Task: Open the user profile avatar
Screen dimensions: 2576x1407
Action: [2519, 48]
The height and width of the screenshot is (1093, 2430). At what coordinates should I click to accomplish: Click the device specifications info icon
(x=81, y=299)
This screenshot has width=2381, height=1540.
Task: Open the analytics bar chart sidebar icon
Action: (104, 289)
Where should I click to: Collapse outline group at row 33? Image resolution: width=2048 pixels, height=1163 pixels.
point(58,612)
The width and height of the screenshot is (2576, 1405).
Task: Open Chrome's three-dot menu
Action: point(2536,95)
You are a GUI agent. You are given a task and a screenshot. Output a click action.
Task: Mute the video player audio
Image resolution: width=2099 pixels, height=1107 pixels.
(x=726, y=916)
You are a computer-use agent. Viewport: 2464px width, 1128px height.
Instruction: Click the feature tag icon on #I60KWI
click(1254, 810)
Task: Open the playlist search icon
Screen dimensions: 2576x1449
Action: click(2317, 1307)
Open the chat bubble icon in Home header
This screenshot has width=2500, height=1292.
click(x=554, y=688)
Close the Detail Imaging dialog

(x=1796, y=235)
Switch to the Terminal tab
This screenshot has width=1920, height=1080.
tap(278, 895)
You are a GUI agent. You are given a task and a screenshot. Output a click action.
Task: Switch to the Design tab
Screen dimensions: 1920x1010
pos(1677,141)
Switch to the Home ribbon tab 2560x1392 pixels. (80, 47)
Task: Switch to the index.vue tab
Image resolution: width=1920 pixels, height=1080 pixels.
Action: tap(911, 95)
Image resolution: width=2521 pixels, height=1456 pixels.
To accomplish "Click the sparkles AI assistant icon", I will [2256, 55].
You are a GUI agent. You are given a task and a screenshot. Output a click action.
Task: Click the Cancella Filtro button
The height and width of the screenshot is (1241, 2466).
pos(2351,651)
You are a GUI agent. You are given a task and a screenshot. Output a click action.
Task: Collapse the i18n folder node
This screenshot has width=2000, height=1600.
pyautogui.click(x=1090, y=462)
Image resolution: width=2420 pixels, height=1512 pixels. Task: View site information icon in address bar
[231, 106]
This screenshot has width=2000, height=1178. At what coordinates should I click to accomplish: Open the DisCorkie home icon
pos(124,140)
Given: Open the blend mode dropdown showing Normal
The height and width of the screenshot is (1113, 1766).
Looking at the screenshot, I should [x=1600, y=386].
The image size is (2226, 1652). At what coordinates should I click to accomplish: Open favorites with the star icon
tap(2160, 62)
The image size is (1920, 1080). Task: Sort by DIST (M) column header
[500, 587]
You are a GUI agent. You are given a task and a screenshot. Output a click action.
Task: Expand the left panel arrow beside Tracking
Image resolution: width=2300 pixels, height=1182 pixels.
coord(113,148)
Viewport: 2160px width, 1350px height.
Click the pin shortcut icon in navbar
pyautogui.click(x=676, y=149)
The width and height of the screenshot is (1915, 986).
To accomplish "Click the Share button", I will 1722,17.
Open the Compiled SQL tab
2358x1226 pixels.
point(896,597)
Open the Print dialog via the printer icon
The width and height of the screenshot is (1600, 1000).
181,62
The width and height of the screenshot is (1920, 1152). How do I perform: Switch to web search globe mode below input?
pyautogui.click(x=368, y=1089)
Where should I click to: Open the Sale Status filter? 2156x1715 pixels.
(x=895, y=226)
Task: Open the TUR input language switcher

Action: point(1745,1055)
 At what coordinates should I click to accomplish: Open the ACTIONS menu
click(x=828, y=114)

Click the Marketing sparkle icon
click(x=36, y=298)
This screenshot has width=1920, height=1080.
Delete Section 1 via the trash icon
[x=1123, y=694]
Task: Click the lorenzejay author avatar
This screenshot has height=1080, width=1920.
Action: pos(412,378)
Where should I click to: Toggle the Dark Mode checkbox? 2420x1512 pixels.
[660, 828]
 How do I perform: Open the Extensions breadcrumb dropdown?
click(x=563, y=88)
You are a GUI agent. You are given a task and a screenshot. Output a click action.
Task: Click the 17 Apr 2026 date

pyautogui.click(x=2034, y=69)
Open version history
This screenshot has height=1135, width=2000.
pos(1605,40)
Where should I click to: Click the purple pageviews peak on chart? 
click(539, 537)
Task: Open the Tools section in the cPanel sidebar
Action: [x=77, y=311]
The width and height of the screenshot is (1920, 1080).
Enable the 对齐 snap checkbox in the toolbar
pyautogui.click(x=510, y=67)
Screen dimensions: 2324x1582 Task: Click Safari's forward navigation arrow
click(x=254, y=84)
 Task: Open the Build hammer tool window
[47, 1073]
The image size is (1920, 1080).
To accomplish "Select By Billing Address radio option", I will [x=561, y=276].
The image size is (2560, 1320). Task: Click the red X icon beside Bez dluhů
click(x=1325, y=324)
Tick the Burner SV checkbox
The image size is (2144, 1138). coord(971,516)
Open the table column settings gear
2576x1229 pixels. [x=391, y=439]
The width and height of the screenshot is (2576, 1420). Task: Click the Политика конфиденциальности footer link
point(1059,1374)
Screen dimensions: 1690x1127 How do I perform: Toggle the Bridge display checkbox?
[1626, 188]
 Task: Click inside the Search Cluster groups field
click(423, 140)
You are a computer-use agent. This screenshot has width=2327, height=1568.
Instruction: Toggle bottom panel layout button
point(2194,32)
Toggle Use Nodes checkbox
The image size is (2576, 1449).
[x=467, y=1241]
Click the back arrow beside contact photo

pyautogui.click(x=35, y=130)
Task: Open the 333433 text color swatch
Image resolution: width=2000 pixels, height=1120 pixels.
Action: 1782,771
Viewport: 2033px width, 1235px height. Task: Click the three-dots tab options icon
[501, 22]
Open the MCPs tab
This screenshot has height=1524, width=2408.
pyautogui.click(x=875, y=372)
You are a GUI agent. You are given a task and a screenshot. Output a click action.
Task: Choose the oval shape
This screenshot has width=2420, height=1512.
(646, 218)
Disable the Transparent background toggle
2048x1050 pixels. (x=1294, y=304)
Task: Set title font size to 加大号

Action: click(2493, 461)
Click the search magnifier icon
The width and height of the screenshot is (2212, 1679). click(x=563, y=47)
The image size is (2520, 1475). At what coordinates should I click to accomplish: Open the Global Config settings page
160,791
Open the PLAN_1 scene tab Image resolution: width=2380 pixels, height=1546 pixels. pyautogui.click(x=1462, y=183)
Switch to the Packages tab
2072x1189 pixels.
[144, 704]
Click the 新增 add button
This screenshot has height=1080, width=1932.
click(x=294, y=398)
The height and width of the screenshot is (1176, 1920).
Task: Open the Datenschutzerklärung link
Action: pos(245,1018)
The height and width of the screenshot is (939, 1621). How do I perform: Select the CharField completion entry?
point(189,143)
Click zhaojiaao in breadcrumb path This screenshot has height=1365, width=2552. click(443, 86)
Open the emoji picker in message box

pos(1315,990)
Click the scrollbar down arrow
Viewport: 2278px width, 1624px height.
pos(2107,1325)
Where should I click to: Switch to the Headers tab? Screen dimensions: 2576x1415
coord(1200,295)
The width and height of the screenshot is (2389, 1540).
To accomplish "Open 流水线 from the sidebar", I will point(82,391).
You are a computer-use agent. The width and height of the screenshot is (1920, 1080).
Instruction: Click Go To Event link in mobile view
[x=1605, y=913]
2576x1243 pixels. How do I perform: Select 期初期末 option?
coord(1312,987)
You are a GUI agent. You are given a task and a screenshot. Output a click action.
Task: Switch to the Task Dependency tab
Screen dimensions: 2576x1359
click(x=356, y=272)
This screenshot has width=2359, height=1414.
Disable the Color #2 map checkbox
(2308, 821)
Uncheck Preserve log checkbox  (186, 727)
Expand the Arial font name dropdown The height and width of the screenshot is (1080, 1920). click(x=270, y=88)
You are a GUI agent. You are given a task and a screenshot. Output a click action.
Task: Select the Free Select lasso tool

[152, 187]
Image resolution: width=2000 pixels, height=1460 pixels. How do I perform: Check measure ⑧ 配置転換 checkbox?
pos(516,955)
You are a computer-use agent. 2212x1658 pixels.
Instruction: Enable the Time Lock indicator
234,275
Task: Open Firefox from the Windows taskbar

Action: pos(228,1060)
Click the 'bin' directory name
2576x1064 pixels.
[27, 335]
────────────────────
**Problem statement:** In the lines above, find the word "computer" and copy every line it occurs in.

**Response to this task:**
You are a computer-use agent. Viewport: 2464px width, 1128px height.
You are a computer-use agent. This screenshot has width=2327, height=1568.
You are a computer-use agent. The width and height of the screenshot is (1920, 1080).
You are a computer-use agent. 2212x1658 pixels.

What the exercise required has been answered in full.